_Your objective_:
Your answer should be the line containing "Close the Help" and every line after it to the end of the records below, word for word.

Top of Data for review

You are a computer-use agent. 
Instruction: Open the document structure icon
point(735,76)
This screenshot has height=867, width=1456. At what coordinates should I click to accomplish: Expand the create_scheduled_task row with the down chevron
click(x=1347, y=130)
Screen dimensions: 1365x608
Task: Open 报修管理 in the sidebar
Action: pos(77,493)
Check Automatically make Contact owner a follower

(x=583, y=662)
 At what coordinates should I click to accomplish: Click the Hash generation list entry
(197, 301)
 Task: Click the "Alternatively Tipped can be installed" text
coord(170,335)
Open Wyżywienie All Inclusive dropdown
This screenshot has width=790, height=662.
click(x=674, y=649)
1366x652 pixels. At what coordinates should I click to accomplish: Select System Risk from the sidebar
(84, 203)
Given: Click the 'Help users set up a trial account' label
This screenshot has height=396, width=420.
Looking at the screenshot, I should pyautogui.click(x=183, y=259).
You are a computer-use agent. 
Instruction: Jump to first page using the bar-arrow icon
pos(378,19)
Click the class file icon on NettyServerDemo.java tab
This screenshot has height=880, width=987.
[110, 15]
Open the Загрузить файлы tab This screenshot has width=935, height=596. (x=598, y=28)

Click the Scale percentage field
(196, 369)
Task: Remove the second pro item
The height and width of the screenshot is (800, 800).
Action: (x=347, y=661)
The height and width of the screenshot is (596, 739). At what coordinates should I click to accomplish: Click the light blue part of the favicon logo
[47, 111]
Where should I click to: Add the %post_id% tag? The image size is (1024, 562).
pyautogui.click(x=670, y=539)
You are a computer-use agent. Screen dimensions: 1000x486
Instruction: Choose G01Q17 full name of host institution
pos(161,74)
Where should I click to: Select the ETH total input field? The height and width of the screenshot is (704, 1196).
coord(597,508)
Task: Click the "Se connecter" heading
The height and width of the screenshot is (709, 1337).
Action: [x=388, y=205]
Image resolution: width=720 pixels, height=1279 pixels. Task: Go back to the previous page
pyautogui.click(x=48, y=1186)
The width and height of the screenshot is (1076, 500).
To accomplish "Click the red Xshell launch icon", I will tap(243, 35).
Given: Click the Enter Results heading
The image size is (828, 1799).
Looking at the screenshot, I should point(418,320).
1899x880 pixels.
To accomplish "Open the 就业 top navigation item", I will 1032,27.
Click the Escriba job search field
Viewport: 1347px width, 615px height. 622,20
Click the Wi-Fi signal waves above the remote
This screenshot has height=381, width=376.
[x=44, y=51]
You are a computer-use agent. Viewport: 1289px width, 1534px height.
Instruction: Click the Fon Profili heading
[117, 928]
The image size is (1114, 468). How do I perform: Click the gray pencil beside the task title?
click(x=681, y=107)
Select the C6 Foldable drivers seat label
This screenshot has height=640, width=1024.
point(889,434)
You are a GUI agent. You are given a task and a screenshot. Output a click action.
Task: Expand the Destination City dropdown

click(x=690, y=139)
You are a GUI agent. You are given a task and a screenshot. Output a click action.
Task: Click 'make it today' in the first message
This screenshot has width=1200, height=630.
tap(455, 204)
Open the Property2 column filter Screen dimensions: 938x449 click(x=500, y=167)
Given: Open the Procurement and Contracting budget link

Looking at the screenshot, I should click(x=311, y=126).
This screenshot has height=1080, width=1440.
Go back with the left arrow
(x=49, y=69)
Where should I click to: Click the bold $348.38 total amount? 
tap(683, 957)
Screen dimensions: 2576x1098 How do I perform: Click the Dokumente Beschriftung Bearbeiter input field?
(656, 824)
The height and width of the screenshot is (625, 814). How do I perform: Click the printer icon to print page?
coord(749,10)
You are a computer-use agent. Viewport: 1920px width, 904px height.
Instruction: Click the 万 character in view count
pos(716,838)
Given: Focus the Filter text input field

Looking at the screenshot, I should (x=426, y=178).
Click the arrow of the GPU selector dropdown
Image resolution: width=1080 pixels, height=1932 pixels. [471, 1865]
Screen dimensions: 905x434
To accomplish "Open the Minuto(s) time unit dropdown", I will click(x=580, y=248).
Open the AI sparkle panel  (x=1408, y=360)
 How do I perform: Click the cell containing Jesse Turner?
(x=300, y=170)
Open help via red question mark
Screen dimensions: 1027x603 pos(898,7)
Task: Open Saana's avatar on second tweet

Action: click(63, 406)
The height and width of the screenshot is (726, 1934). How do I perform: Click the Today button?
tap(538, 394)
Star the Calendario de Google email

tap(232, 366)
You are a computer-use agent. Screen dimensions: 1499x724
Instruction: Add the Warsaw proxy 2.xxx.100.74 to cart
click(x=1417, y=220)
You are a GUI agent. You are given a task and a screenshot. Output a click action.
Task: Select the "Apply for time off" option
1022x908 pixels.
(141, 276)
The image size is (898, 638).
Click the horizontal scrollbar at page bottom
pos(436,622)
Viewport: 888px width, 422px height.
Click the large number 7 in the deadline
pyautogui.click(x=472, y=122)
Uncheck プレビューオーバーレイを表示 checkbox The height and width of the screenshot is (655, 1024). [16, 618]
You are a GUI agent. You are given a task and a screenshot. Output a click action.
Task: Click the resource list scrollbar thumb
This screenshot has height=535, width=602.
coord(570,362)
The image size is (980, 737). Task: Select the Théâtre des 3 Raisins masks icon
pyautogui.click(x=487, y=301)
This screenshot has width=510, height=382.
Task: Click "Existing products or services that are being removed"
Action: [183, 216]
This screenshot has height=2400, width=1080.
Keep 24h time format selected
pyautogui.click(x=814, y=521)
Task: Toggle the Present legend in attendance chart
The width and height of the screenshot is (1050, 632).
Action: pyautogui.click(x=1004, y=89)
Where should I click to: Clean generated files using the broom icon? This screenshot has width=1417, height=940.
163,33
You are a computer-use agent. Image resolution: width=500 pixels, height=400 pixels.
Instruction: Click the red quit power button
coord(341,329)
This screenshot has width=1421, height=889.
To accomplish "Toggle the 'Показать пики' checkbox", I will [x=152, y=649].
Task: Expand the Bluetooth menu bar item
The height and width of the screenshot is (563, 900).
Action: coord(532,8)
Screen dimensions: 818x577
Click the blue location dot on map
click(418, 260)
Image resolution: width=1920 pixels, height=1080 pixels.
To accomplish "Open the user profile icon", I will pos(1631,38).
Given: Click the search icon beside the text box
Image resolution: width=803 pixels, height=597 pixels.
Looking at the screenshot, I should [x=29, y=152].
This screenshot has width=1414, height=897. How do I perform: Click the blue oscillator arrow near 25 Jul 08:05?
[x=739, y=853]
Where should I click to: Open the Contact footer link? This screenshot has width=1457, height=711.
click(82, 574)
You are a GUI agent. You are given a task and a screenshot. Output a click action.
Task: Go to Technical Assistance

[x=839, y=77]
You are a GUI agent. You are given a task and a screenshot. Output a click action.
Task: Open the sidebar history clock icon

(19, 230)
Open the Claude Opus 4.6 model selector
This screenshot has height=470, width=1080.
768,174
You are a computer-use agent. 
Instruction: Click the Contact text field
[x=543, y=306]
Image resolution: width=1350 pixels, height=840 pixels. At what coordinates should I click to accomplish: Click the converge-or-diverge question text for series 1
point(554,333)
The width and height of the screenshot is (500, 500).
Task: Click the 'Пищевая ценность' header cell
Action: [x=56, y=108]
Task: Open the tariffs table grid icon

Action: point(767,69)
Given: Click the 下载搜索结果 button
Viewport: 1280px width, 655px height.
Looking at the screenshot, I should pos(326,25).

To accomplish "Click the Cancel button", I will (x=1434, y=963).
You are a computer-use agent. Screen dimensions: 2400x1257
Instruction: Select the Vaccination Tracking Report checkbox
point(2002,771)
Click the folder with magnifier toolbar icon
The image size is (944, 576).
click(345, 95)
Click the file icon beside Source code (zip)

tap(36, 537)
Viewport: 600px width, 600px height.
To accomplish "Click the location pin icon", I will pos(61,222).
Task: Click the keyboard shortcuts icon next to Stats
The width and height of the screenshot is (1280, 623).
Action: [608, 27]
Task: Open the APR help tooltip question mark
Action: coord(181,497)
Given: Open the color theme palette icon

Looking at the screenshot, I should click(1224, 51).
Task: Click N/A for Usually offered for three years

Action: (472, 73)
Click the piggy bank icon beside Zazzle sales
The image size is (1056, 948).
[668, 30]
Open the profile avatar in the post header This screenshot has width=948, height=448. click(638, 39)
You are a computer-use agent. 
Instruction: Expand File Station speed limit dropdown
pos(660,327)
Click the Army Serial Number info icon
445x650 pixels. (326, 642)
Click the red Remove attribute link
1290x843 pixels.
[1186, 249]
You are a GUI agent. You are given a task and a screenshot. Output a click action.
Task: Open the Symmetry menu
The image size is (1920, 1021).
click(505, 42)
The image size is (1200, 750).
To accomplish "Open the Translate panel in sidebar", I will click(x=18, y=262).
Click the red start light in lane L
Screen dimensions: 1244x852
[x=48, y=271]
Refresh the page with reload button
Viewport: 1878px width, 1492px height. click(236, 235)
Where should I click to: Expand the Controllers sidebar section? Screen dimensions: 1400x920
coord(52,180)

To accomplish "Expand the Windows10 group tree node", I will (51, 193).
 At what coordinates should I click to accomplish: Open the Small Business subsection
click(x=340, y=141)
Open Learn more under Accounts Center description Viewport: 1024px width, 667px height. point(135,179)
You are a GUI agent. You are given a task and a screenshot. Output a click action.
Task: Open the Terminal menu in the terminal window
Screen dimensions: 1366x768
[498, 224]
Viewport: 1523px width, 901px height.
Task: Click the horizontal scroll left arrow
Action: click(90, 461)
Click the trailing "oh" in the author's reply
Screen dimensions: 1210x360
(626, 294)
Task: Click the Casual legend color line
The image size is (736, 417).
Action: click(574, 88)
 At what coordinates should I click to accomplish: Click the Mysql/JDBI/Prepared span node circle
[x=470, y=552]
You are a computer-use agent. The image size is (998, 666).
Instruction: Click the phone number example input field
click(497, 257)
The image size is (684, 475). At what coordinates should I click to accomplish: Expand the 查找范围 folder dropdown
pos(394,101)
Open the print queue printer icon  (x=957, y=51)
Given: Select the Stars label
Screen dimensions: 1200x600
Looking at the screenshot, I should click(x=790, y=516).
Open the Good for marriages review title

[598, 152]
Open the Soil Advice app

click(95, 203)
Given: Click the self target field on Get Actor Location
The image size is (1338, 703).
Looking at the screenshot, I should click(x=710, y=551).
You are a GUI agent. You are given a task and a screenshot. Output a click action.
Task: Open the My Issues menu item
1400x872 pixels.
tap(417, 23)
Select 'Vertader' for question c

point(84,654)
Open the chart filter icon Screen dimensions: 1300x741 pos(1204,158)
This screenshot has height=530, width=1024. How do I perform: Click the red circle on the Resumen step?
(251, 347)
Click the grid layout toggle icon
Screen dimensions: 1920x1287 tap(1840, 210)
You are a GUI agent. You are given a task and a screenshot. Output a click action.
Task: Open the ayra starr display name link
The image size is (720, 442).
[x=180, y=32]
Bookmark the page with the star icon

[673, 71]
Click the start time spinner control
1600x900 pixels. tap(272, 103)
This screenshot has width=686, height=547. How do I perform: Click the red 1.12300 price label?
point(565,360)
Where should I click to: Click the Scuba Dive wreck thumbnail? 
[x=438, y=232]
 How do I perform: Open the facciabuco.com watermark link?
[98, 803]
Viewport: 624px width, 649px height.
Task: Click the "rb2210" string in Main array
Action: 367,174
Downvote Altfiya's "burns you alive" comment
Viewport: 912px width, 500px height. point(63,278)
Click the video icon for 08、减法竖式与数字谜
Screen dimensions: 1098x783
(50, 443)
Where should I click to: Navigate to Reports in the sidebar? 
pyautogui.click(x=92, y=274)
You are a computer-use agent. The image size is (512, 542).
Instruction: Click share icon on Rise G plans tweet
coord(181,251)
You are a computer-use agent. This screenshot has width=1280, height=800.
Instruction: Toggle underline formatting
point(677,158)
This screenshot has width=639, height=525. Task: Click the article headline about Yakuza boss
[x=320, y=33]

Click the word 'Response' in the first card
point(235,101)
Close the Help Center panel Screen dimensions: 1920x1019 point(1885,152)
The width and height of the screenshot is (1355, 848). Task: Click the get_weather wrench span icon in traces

Bottom of Data for review

_Response to this task_:
Close the Help Center panel Screen dimensions: 1920x1019 point(1885,152)
The width and height of the screenshot is (1355, 848). Task: Click the get_weather wrench span icon in traces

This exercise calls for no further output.